Sentii una lacrima rigarmi la guancia. Justin la vide, e per qualche momento sembrò deciso sul fare qualcosa ma poi rimase fermo. Lì capii: non voleva toccarmi.
Voleva prendere le distanze per paura che finissi come Beth.

-Justin... io posso aiutarti...- cercai di dirgli, allungando una mano verso di lui, ma si allontanò. Si alzò in piedi e scosse la testa.
Questo suo ennesimo rifiuto deluse, e mi sentii per l'ennesima volta umiliata. Ma avevo capito le sue intenzioni, e non erano a scopo perfido. Lo faceva per me.
-No, non hai capito un cazzo di quello che ti ho detto? Ti riporto a casa, America. Fatti una vita che si possa chiamare tale, lontana da me e lontana da tutto questo!- ora era cambiato completamente. Era arrabbiato e terribilmente serio.
Mi alzai a mia volta con foga e mi avvicinai a lui, puntandogli il dito contro: -E me lo dici ora, dopo avermi baciata e soprattutto dopo esserti confessato in quel modo?! Non potevi semplicemente fare a meno di tutto questo? Di baciarmi e tutto il resto?! Cosa sono io, una cavia? "Ma si, baciamola, vediamo se provo qualcosa" oppure "baciamola e facciamola sentire una merda"!- ero fuori di me, e sapevo di starmi arrampicando sugli specchi perché Justin aveva ragione a volere che io me ne andassi, ma ero io che non riuscivo a farmene una ragione.
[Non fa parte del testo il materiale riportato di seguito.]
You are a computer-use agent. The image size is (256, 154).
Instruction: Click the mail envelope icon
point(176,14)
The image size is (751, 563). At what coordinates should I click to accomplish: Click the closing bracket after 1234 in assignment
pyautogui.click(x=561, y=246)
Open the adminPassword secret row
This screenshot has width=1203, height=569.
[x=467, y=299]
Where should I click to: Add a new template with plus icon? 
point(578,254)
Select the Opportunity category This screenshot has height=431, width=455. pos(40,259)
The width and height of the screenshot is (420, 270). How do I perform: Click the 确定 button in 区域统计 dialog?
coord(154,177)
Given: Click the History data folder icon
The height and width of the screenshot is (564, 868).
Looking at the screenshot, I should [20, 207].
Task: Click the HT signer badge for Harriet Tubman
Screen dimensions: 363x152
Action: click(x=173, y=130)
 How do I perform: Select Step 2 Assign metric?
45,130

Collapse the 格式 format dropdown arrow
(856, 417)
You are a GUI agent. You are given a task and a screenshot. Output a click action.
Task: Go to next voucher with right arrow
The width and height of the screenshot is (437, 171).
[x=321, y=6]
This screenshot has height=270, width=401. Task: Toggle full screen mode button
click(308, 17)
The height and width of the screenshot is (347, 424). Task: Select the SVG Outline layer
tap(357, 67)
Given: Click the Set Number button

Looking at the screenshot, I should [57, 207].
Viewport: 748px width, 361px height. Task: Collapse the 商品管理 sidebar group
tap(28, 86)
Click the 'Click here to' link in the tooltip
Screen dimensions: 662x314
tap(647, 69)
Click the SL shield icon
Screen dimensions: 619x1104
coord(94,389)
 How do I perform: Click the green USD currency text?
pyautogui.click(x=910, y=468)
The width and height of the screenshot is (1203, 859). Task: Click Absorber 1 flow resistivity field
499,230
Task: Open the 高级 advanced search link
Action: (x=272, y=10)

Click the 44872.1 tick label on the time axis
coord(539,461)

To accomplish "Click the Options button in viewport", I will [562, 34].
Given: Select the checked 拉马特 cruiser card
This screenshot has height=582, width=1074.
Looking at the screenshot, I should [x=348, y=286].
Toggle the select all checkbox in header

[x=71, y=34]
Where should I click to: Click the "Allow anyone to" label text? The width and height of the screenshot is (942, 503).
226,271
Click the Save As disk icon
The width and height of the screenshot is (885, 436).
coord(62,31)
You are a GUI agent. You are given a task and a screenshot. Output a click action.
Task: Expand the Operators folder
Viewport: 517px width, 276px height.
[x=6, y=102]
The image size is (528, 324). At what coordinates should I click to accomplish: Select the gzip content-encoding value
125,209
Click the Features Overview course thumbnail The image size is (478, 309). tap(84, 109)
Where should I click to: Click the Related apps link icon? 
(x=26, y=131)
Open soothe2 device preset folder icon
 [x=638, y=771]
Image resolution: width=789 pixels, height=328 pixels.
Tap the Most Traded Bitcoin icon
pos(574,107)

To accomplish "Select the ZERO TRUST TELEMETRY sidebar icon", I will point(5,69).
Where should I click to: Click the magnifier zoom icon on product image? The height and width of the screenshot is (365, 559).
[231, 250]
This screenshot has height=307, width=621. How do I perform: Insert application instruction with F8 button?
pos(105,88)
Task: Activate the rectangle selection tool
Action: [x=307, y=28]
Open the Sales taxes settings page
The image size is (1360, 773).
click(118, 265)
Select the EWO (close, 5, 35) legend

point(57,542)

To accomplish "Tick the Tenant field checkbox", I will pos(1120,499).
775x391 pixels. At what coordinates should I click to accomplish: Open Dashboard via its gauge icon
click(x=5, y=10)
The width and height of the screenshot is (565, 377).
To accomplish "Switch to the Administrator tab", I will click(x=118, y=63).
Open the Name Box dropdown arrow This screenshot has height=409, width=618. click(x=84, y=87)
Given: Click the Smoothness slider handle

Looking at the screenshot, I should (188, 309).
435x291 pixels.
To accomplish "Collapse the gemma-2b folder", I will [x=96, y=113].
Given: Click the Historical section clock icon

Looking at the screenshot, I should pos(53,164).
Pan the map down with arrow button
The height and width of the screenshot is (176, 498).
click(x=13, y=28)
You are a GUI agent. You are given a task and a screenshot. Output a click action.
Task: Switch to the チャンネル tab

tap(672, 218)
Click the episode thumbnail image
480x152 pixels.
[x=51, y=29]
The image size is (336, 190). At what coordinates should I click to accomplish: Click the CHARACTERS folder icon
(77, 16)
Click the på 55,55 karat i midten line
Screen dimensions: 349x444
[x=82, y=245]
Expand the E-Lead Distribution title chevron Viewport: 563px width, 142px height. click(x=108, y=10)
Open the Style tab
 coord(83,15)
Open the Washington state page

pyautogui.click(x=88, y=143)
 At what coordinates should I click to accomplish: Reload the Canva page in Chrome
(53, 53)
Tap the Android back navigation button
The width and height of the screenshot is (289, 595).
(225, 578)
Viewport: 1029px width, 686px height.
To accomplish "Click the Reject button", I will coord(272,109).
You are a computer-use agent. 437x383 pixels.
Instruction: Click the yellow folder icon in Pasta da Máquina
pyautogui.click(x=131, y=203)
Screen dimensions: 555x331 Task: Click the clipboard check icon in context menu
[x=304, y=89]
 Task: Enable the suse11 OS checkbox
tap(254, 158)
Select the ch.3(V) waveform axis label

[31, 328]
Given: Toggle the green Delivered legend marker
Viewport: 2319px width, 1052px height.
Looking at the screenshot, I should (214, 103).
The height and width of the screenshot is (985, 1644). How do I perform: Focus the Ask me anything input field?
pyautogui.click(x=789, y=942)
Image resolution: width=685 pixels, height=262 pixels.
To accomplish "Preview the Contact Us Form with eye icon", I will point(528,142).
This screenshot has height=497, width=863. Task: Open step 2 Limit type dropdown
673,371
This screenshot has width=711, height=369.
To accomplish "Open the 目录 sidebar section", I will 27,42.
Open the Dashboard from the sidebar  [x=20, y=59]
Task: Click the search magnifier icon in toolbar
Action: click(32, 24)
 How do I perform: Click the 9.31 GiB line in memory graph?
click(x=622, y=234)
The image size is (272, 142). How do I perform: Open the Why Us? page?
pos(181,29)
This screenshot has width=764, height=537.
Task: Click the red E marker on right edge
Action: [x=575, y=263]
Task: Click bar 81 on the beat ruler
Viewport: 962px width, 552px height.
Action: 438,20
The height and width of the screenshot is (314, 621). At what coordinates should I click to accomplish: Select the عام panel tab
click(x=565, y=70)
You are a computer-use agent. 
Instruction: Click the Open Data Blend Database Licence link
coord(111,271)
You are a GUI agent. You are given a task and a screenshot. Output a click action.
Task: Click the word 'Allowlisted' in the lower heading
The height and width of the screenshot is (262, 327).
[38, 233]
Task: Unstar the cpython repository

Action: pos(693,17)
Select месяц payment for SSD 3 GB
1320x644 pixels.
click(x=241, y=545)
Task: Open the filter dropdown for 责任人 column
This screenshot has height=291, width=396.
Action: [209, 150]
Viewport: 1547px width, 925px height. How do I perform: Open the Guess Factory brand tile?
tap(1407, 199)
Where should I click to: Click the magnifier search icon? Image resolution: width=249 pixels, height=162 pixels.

-Ti ho spiegato perché-- cominciò lui, ma lo interruppi.
-So bene cosa mi hai spiegato, cazzo! Ma se volessi io starti accanto? Se volessi rimanere qui?! Allora cosa faresti, eh?- non capivo nemmeno io perché l'idea di separarmi da lui fosse così terribile da concepire, eppure non volevo. Dopo tutto quanto non volevo. Era assurdo!
Inarco le sopracciglia: -Vuoi davvero rimanere?- abbassò leggermente il tono di voce.
Incrociai le braccia per simboleggiare una tacita risposta.
Rimase in silenzio a fissarmi, dove pregai silenziosamente che mi baciasse, invece scosse di nuovo la testa: -Non puoi, non lo vuoi davvero. Io non lo permetto. No.- cominciò a camminare intorno con le mani sul viso.
Ero stufa. Avevo diciotto anni, credevo di essere abbastanza grande per prendere le mie decisioni, e sentivo in quel momento che volevo stare con lui.
Lo raggiunsi e lo presi per il braccio facendolo girare verso di me. Gli presi il viso sconvolto tra le mani e lo guardai negli occhi, quegli occhi così vitrei che forse io avrei potuto far tornare in vita, se solo me l'avesse permesso.
-Lascia che sia io a decidere cosa è meglio per me- dissi, guardandolo.
Chiuse gli occhi e dischiuse le labbra, appoggiando una sua mano calda sopra una delle mie, che ora gli tenevano il viso.
Baciò il palmo e gentilmente mi allontanò da lui.
Era deciso, e io mi sentivo una perdente.
-Devi andare. Sei libera.- mi guardò, per poi voltarsi e andarsene, lasciandomi lì ancora con le braccia protese.